To cope with plastic pollution affecting the world’s seas and waterways, Cornell University chemists have developed a new polymer that can be degraded by ultraviolet radiation, according to research published in the Journal of the American Chemical. . Society.
“We have created a new plastic that has the mechanical properties required by commercial fishing gear. If it is eventually lost to the aquatic environment, this material can degrade on a realistic time scale,” said lead researcher Bryce Lipinski, a candidate. . . PhD in the laboratory of Geoff Coates, professor of chemistry and chemical biology at Cornell University. “This material could reduce the persistent buildup of plastic in the environment.”
Commercial fishing contributes to about half of all floating plastic debris that ends up in the oceans, Lipinski said. Fishing nets and ropes are primarily made of three types of polymers: isotactic polypropylene, high-density polyethylene, and nylon-6,6, none of which is easily degraded.
“While research on degradable plastics has received a lot of attention in recent years,” he said, “Obtaining a material with mechanical strength comparable to commercial plastics remains a difficult challenge.”
Coates and his research team have spent the past 15 years developing this plastic called isotactic polypropylene oxide, or iPPO. Although its original discovery was in 1949, the mechanical strength and photodegradation of this material were unknown prior to this recent work. The high isotacticity (regularity of the chaining) and the length of the polymer chain of its material distinguishes it from its historical predecessor and provides its mechanical resistance.
Lipinski noted that while iPPO is stable in normal use, it eventually breaks down when exposed to UV light. The change in plastic composition is evident in the laboratory, but “visually, it may appear that not much has changed during the process,” he said.
The rate of degradation depends on the intensity of the light, but under laboratory conditions, he says, the lengths of the polymer chain have degraded to a quarter of their original length after 30 days of exposure.

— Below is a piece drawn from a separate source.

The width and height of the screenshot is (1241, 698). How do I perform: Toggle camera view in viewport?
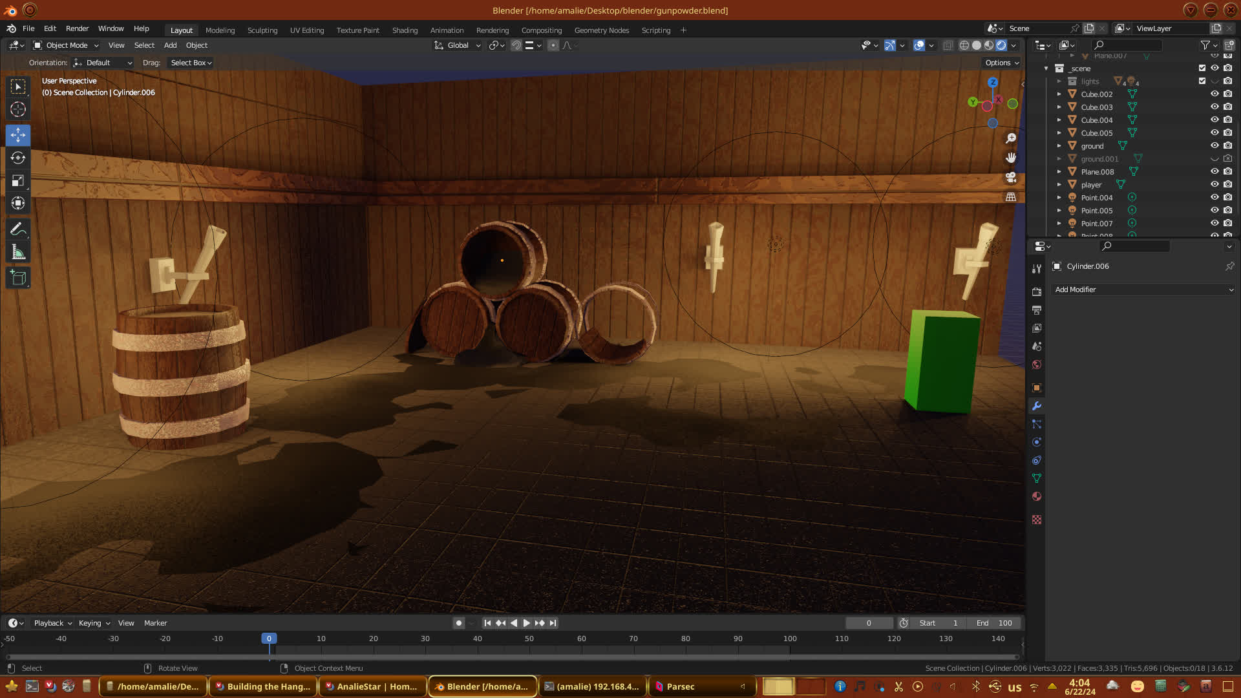(1011, 178)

Finally, Lipinski and other scientists do not want to leave any trace of the polymer in the environment. He notes that there is a literary precedent for the biodegradation of small iPPO chains which could make it disappear, but continuous efforts point to test it.
This research was funded by the National Science Foundation’s Sustainable Polymer Center, the Cornell NMR Support Center and the Cornell Materials Research Center.